3728 IRAS

Discovery
- Discovered by: IRAS
- Discovery date: 23 August 1983

Designations
- Named after: IRAS (space observatory)
- Alternative designations: 1983 QF · 1948 RN 1963 FA · 1972 FH 1976 GL · 1985 GT
- Minor planet category: main-belt · (middle)

Orbital characteristics
- Epoch 4 September 2017 (JD 2458000.5)
- Uncertainty parameter 0
- Observation arc: 68.74 yr (25,108 days)
- Aphelion: 3.2138 AU
- Perihelion: 2.0862 AU
- Semi-major axis: 2.6500 AU
- Eccentricity: 0.2128
- Orbital period (sidereal): 4.31 yr (1,576 days)
- Mean anomaly: 276.44°
- Mean motion: 0° 13^{m} 42.6^{s} / day
- Inclination: 22.595°
- Longitude of ascending node: 167.37°
- Argument of perihelion: 281.02°

Physical characteristics
- Dimensions: 19.41 km (derived) 19.55±1.7 km (IRAS:12) 19.83±0.38 km 21.40±0.38 km 23.450±0.115 27.480±0.177 km
- Synodic rotation period: 8.323±0.002 h
- Geometric albedo: 0.0352±0.0015 0.0815 (derived) 0.086±0.015 0.101±0.004 0.1161±0.023 (IRAS:12)
- Spectral type: CX · S
- Absolute magnitude (H): 11.50 · 11.80 · 11.9 · 12.20±0.23

= 3728 IRAS =

Asteroid

3728 IRAS, provisional designation , is a stony asteroid from the middle region of the asteroid belt, approximately 20 kilometers in diameter. On 23 August 1983, it was discovered by and later named after IRAS, a spaceborne all-sky infrared survey satellite.
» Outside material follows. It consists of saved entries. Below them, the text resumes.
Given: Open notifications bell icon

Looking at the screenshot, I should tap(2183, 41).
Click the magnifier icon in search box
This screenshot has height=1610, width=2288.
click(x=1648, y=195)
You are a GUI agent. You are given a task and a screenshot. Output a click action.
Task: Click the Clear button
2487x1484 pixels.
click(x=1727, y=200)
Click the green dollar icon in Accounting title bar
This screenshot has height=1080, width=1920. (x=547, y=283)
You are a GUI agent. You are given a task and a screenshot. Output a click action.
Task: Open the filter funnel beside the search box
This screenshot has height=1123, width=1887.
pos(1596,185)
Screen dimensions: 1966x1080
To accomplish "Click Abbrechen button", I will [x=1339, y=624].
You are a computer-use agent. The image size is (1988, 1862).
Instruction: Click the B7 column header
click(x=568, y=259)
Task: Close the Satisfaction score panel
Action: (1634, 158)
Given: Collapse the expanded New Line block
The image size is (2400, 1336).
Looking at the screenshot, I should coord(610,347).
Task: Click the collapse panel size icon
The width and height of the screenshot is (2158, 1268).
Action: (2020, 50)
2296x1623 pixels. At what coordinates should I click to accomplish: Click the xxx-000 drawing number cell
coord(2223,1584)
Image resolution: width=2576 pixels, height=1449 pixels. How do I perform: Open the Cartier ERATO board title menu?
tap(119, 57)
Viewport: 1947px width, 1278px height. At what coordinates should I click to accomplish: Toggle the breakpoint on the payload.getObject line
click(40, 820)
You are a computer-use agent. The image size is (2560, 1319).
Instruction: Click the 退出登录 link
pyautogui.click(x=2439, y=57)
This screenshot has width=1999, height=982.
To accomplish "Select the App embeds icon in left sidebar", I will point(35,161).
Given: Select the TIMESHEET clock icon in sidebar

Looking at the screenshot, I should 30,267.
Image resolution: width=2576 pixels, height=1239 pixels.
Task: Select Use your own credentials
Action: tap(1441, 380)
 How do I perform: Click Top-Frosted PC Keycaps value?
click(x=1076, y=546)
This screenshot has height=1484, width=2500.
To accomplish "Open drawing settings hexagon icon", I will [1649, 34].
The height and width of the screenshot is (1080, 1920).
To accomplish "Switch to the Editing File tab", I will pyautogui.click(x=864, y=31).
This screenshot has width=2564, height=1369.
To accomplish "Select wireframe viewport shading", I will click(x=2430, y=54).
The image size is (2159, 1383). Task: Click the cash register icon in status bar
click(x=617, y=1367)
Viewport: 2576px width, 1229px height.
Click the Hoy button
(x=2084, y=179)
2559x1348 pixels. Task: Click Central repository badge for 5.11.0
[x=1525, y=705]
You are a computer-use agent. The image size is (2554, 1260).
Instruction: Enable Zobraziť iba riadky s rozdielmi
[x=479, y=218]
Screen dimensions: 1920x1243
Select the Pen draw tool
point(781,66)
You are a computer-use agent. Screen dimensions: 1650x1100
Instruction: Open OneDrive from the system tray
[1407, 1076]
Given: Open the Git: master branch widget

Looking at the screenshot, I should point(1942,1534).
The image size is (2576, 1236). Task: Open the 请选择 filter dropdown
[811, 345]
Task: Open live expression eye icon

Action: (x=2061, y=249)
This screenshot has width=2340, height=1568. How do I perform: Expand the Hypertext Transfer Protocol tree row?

== Classification and orbit ==

The S-type asteroid is also classified as a CX-type by Pan-STARRS' large-scale survey. It orbits the Sun in the central main-belt at a distance of 2.1–3.2 AU once every 4 years and 4 months (1,576 days). Its orbit has an eccentricity of 0.21 and an inclination of 23° with respect to the ecliptic. The first used precovery was taken at Palomar Observatory in 1950, extending the asteroid's observation arc by 33 years prior to its discovery.

== Rotation period ==

In August 2008, a photometric lightcurve analysis by U.S. astronomer Brian Warner at his Palmer Divide Observatory (716), Colorado, gave a well-defined rotation period of 8.323±0.002 hours with a brightness amplitude of 0.21 in magnitude (U=3).

== Diameter estimates ==

According to 12 observations by the discovering Infrared Astronomical Satellite, IRAS, the asteroid has an albedo of 0.12 and a diameter of 19.6 kilometers. The Collaborative Asteroid Lightcurve Link derives similar figures, as do the space-based surveys carried out by the Japanese Akari satellite, and NASA's Wide-field Infrared Survey Explorer. Two publications from the post-cryogenic NEOWISE mission find a larger diameter of 23.4 and 27.5 kilometers, respectively.

== Naming ==

This minor planet was named for the discovering Infrared Astronomical Satellite (IRAS), a collaboration between the Netherlands (NIVR), the United Kingdom (SERC), and the United States (NASA) which observed more than 250,000 celestial bodies in the infrared at wavelengths between 12 and 100 μm during 10 months in 1983. IRAS has also discovered two other minor planets, the 11-kilometer sized main-belt asteroid and 3200 Phaethon, a near-Earth and potentially hazardous object, parent body of the Geminid meteor shower, as well as six comets, such as 126P/IRAS, a short-period Jupiter family comet, which was also named after the discovering space observatory. The approved naming citation was published by the Minor Planet Center on 4 May 1999 (M.P.C. 34619).